Hey Elliott,...another question... I want to add some more sand to my tank. I have work hard to rid it of any and all pests. I see tank breakdowns on craigslist but I wouldn't know what might come with it. Should I get some bags from Dr. F&S or just some dry sand,...what would you do if you needed to add more for your tank? Maybe I'm over thinking, but the aiptasia battle seemed like it was never going to end.
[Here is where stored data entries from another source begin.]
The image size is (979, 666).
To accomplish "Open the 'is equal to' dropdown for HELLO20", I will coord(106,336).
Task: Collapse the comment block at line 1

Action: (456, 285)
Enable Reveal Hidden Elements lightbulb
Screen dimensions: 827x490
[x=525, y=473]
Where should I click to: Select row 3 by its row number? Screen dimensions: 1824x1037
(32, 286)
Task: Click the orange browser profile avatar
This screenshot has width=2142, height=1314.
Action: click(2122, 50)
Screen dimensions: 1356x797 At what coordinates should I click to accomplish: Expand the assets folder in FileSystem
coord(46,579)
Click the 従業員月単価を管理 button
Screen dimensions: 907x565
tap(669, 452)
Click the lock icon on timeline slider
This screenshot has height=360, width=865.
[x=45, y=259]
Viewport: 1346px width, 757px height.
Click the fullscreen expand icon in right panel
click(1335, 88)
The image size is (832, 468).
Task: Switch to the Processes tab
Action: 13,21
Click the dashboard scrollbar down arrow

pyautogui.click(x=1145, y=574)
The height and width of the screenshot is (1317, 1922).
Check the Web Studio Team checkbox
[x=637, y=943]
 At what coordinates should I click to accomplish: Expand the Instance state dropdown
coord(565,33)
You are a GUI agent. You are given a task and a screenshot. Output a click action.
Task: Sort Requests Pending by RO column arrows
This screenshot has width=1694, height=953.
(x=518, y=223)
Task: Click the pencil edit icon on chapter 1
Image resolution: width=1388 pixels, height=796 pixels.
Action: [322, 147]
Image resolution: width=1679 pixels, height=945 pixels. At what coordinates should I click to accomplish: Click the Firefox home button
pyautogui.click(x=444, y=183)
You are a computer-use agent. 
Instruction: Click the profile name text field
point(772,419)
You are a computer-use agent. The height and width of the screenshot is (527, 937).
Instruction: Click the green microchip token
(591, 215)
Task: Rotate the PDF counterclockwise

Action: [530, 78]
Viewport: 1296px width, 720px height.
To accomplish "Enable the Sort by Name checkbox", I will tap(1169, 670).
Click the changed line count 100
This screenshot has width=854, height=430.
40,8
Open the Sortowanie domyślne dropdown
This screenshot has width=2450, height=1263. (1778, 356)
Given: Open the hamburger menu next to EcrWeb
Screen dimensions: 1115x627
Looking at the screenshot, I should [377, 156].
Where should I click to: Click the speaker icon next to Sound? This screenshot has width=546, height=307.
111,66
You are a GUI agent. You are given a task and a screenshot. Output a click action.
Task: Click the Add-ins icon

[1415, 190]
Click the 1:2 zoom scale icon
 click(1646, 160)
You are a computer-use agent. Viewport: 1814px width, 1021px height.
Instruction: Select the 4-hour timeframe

Thanks,---Rick

not much can survive complete drying out, so I wouldn't worry about hitchhikers, including aiptasia

dry it out completely, then remove organics (phosphate) by stirring it in water and decanting the dirty surface water, repeat until clear

you can do a phosphate test when clear, and if high, run Lanthanum Chloride in a filter sock like you did with your live rock, stirring the sand periodically, to remove any residual phosphate remaining
 
Sorry to disagree. Not all sand is sand. It has to be aragonite sand, else you end up with high silicates and diatoms forever.

I don't know if you have ever rinsed a significant amount of used sand by hand before but it takes HOURS and tons of water. I know you have to rinse new aragonite sand too, but that is nothing compared to rinsing used sand from a reef tank.

If your time and/or the cost of water matters to you it is a lot easier to just start over with new aragonite sand IMHO.